「聴く」ということ
「人の話を聴くというのは、簡単なことではない」
私の師匠である宗像恒次先生が、そう話しておられました。
「どんなにプロフェッショナルな人でも、聴けていない時があるよ」と言われ、
本当にそうだなと思ったことを覚えています。
私自身、「聴く」ということを長く学び、訓練してきました。
それでも、いまだに聴けていないことがたくさんあります。
ドラッカーは、聴くことは、覚悟だと言っています。
時間に追われていると、自分の都合で話を進めてしまったり、
相手の話を聴くよりも、自分ばかりが話してしまったりします。
つい我が出てしまう。
ここに自分の心の課題が出る。
一方で、「今日は聴く」と決め、十分な時間があれば、聴くことに専念できます。
けれども、ただ黙って話を聞けばよいわけではありません。
「聴く」ことにも、方法や技術があります。
聴く力を身につけた人が聴く場合と、そうでない場合とでは、話し終えた時に生まれる気づきや、心の整理のされ方が違います。
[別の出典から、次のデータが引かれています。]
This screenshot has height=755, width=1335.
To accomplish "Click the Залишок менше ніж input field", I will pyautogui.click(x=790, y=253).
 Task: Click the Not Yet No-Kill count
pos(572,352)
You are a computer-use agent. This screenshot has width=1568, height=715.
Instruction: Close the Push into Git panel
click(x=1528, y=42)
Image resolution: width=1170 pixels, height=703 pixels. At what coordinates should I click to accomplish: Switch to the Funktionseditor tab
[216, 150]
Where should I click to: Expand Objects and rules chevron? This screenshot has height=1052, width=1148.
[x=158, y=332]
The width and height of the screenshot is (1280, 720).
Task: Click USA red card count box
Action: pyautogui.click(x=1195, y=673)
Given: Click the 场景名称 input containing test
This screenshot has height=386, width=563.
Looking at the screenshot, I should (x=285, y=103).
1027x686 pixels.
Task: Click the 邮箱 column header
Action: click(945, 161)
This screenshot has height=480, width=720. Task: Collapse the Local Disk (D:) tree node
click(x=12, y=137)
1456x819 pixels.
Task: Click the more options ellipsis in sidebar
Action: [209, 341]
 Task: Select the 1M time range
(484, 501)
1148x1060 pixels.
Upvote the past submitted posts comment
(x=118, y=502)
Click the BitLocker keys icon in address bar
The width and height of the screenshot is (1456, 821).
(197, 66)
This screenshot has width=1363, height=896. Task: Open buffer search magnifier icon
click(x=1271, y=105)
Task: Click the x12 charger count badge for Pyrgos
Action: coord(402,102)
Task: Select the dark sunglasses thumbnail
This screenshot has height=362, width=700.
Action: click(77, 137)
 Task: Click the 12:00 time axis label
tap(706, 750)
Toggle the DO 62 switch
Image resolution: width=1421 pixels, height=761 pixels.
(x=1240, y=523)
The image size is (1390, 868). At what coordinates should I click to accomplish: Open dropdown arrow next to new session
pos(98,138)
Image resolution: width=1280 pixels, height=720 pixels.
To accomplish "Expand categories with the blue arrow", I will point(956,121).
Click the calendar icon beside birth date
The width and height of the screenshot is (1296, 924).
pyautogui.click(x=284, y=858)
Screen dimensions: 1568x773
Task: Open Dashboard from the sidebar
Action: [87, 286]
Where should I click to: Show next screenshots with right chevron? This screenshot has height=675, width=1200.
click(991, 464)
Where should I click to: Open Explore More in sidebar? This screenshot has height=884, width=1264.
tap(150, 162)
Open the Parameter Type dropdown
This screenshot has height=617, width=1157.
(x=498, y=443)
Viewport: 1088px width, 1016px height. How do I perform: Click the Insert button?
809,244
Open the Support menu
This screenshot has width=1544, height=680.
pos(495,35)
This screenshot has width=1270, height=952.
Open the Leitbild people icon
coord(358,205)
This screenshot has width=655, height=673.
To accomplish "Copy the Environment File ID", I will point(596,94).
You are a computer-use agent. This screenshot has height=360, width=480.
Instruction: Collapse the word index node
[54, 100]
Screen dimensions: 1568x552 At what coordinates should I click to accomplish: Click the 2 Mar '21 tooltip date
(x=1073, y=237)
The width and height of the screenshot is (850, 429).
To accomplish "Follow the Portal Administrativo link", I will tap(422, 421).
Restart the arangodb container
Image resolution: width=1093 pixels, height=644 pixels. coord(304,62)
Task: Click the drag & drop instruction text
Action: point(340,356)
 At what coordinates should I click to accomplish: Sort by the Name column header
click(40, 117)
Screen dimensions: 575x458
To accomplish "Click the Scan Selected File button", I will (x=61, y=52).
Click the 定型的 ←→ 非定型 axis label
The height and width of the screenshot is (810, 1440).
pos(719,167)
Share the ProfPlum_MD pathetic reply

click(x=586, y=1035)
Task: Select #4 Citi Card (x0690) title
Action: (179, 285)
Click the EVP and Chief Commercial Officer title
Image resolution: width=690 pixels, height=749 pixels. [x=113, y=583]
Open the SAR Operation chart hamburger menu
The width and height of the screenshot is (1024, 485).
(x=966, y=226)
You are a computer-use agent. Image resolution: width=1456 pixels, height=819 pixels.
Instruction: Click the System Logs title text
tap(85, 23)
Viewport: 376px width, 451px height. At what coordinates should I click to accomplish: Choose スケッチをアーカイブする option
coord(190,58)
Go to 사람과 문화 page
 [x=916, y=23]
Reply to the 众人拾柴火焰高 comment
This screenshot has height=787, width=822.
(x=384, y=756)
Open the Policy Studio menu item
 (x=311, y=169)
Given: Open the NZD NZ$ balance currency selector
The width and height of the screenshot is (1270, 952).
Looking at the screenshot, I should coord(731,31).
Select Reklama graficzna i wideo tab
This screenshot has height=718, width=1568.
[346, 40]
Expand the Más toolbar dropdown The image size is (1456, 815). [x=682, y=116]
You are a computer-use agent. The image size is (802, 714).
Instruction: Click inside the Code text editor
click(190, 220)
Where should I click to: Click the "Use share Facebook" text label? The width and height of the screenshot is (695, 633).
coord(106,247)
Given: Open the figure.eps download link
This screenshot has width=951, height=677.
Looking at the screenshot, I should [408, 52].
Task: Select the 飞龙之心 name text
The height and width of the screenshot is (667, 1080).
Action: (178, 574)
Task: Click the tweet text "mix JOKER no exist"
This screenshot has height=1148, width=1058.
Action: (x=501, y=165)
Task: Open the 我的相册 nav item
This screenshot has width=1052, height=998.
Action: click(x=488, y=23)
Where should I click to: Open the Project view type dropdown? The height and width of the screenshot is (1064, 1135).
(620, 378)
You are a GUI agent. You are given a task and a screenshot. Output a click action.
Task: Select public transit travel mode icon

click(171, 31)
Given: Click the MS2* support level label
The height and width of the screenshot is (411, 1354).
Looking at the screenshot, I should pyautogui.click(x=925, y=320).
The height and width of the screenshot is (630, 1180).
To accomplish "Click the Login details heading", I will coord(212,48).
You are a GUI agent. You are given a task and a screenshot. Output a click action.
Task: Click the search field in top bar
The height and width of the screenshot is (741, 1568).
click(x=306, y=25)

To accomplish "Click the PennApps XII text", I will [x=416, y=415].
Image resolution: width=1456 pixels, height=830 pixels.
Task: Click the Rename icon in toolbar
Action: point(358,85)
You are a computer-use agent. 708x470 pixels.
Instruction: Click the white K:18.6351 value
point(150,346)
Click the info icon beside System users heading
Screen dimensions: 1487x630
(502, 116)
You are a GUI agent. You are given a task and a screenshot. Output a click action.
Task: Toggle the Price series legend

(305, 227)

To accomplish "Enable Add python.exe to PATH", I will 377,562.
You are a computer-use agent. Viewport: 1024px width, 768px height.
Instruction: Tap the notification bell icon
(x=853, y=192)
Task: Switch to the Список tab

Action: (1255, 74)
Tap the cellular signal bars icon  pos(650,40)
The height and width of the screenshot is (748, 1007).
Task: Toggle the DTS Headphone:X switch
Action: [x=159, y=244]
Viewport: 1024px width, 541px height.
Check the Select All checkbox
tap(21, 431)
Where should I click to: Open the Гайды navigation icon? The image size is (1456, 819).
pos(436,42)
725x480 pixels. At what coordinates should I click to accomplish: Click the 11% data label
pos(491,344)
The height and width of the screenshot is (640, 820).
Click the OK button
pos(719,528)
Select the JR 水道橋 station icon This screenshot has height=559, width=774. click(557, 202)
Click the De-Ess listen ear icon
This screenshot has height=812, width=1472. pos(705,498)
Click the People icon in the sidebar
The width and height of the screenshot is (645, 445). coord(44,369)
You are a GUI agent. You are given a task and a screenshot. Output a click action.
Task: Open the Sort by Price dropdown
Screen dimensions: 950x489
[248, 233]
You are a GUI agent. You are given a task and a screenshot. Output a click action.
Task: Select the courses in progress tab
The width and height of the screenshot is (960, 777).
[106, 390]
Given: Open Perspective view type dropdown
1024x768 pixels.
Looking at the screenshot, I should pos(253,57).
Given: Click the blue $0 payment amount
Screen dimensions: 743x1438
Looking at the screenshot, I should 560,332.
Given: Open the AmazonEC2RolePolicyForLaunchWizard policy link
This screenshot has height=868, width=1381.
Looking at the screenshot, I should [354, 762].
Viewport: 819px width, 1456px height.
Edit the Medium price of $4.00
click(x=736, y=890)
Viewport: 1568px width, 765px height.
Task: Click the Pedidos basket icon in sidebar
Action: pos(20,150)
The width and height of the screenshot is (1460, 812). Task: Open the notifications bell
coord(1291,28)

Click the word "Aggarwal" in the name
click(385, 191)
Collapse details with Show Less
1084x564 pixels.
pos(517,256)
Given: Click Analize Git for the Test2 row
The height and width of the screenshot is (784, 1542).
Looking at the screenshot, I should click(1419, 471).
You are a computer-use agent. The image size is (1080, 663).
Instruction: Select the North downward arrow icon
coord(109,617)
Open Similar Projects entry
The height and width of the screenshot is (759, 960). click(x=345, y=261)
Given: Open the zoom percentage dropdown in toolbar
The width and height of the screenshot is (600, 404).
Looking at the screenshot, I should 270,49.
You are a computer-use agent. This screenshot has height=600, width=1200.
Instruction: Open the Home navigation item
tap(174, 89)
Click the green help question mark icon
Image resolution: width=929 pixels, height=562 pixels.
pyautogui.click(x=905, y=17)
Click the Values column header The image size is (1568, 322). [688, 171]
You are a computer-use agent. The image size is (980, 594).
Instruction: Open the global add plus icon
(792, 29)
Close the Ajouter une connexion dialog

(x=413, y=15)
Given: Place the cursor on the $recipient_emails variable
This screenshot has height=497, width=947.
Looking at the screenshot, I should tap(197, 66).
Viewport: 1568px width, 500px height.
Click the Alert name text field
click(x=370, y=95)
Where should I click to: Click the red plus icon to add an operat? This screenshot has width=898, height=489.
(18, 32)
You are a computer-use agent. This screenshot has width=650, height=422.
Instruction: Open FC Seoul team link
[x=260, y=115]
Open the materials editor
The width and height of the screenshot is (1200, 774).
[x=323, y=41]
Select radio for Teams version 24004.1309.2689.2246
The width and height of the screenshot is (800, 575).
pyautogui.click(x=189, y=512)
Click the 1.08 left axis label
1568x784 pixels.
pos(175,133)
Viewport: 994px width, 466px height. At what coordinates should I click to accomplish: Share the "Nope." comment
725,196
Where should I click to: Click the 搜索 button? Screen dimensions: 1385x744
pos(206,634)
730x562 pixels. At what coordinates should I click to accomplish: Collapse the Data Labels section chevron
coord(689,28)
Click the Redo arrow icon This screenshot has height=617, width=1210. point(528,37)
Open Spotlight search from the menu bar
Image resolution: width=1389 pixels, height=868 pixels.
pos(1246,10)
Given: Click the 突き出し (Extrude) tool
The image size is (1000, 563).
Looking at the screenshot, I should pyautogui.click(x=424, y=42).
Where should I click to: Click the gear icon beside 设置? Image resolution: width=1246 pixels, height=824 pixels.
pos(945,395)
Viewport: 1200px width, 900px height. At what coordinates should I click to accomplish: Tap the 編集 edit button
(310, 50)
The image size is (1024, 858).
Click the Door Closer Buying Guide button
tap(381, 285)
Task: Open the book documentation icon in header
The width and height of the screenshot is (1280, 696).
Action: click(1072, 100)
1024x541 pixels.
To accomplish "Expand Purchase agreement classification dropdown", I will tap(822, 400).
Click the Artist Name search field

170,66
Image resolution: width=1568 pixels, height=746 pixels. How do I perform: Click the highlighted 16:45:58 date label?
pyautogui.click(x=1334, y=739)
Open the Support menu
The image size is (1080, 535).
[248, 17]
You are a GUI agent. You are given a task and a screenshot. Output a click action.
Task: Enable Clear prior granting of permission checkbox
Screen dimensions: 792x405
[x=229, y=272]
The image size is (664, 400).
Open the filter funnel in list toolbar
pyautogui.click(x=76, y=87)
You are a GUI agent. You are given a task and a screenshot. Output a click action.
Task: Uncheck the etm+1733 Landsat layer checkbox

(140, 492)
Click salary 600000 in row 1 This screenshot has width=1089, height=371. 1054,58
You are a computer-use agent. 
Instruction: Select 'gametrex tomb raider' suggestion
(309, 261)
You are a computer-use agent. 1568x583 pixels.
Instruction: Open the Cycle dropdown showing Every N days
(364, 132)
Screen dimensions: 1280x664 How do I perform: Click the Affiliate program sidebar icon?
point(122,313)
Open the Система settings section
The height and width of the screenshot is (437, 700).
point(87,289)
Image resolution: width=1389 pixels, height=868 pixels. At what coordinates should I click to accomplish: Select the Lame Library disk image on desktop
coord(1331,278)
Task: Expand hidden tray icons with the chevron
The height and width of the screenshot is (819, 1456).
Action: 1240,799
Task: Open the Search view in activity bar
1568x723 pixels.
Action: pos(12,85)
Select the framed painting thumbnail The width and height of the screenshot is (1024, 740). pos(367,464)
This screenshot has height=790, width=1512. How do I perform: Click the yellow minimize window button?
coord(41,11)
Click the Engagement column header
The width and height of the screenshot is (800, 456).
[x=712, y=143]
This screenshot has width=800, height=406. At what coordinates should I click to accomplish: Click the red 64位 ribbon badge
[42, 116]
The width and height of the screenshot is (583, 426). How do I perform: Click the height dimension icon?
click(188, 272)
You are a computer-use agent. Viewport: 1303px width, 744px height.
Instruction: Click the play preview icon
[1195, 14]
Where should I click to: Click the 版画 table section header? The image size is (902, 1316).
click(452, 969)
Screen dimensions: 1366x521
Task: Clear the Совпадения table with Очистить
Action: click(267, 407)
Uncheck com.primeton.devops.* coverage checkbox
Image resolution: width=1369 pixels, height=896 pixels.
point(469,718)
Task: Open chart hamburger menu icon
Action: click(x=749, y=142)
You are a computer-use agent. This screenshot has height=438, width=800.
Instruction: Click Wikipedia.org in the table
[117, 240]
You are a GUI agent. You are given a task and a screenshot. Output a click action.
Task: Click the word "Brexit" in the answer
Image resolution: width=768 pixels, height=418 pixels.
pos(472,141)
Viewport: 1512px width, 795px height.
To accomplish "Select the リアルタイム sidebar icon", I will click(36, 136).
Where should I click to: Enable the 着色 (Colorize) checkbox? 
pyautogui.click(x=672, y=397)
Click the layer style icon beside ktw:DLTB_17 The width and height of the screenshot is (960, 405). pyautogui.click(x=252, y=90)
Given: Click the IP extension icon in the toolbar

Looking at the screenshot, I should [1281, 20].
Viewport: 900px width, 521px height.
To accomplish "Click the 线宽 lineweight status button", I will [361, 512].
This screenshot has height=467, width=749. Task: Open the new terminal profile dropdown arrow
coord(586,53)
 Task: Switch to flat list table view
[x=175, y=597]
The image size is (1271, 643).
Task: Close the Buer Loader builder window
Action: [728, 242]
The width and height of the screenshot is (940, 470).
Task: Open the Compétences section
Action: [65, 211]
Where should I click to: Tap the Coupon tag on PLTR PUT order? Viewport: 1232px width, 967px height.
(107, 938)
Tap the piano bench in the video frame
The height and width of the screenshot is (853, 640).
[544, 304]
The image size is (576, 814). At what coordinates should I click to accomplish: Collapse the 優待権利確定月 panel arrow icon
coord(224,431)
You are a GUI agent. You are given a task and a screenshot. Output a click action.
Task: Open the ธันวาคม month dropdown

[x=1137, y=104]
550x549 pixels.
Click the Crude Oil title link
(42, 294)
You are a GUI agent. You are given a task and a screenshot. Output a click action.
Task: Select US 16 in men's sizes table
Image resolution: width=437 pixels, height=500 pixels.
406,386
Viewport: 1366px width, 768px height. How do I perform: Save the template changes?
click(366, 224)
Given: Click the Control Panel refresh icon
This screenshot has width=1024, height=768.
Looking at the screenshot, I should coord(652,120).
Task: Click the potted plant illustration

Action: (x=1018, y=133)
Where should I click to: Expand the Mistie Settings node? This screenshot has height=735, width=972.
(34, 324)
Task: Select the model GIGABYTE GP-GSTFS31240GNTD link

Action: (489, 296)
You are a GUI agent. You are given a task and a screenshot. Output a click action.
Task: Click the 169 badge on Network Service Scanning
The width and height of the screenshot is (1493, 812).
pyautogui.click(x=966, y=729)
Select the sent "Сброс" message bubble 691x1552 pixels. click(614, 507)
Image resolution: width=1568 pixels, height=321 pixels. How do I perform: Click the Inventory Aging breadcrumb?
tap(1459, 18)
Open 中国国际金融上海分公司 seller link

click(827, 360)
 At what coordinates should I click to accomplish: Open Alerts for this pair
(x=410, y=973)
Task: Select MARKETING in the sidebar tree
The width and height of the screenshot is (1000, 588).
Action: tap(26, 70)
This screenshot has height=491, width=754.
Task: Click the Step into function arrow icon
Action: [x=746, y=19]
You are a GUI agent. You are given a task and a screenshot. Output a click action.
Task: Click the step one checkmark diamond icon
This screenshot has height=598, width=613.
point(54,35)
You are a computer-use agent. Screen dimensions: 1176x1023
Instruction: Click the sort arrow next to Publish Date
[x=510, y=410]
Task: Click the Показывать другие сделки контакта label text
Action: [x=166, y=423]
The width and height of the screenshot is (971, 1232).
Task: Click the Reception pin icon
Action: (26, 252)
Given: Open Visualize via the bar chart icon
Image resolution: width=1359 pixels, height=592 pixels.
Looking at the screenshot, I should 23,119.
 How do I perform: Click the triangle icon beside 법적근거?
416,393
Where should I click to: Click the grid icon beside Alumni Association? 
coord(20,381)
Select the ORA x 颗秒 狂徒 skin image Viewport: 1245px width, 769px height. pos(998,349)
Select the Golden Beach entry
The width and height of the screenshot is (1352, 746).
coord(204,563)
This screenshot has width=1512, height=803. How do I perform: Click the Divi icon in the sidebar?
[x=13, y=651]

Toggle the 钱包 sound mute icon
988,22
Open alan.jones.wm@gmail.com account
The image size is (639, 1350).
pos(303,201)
人に話を聴いてもらうことで、自分でも気づかなかった思いや、本当はどうしたかったのかが見えてくることがあります。
「聴く」とは、答えを教えることではなく、アドバイスすることではなく。
その人が自分自身の答えに出会うためのお手伝いです。
そんな「聴くこと」を実際に体験する、
小さな体験会を開いてもよいのかなと思ったり・・。
興味のある方はおられるだろうか。